That hundreds of volunteers have come forward is one of the quieter revelations of the pandemic, and it’s one of hope.

A less quiet revelation is about black, Asian and minority ethnic communities, acronym BAME and effectively describing the non-white element of the population.

The statistics are both inescapable and alarming. Taking excess deaths as an indicator they are:

  • 1.5 times higher than expected for the Indian population,
  • 2.8 times higher for the Pakistani population,
  • 3 times higher in Bangladeshis.
  • 4.3 times higher for the Black African population,
  • 2.5 times for the Black Caribbean population,
  • 7.3 times higher for Black Other Background individuals.
  • 1.6 times higher for the Mixed Any Other Background population.

Covid-19 has exposed a level of inequality in Britain so stark as to create this gross disparity in mortality. There are five main reasons why BAME communities are disproportionately affected:

The first is that BAME communities are disproportionately urban, Specifically, they tend to live in Britain’s larger cities, such as London, Birmingham and Manchester – often within populous urban wards. Contagion rates are high in these areas, in part because it’s easier for a contagion to spread in a big city than in the country’s more sparsely populated and predominantly white countryside.
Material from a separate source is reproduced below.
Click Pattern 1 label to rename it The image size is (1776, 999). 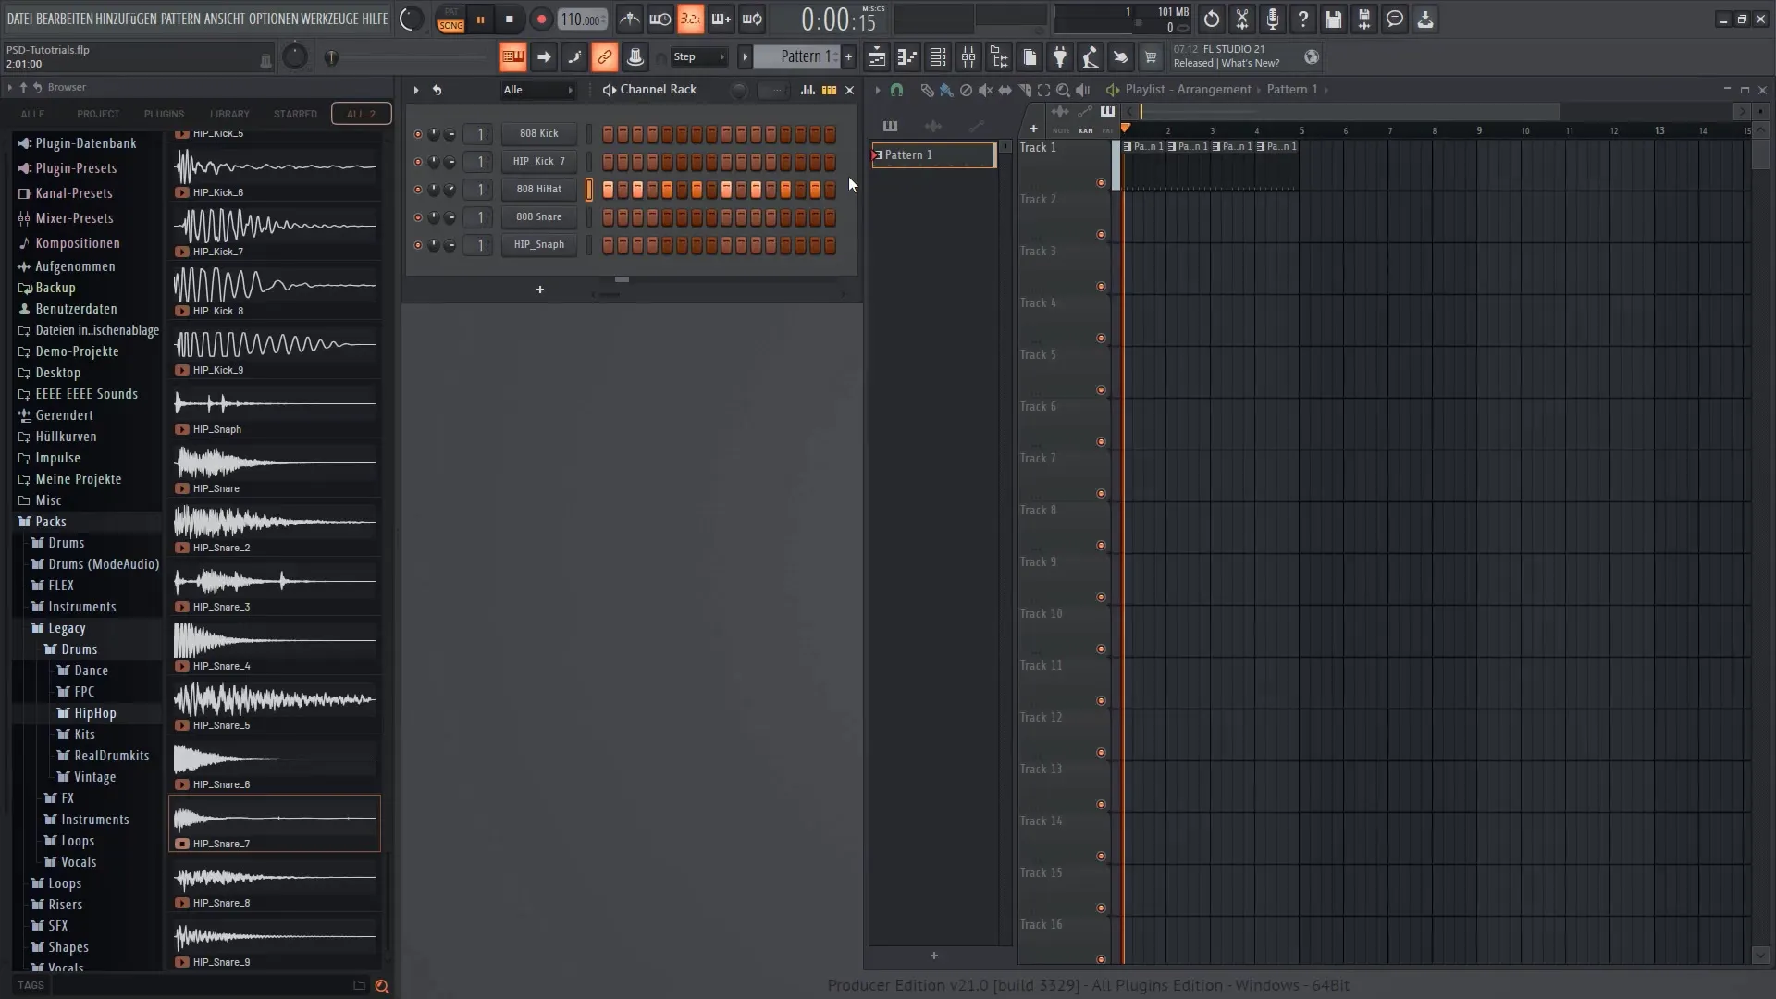[x=933, y=154]
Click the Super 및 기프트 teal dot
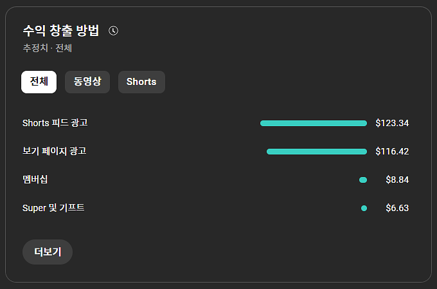437x289 pixels. pos(364,208)
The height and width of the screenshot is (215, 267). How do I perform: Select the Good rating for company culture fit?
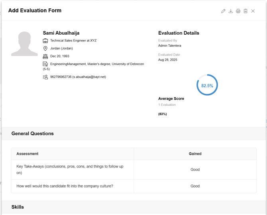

Second: BAME groups in the UK tend to have more aggravating health conditions, known as comorbidities, e.g. type 2 diabetes and hypertension/circulatory problems.

Third: Immigrant populations are more likely to contain more than two generations under one roof.

Fourth: Getting public health information to citizens is much more challenging in the case of first generation BAME who have limited English abilities.

Fifth: BAME workers make up a disproportionate share of NHS medical staff. A fifth of nurses and midwives are from BAME backgrounds. The same is true when it comes to social care, transport and many other jobs which involve being in close proximity with the wider public.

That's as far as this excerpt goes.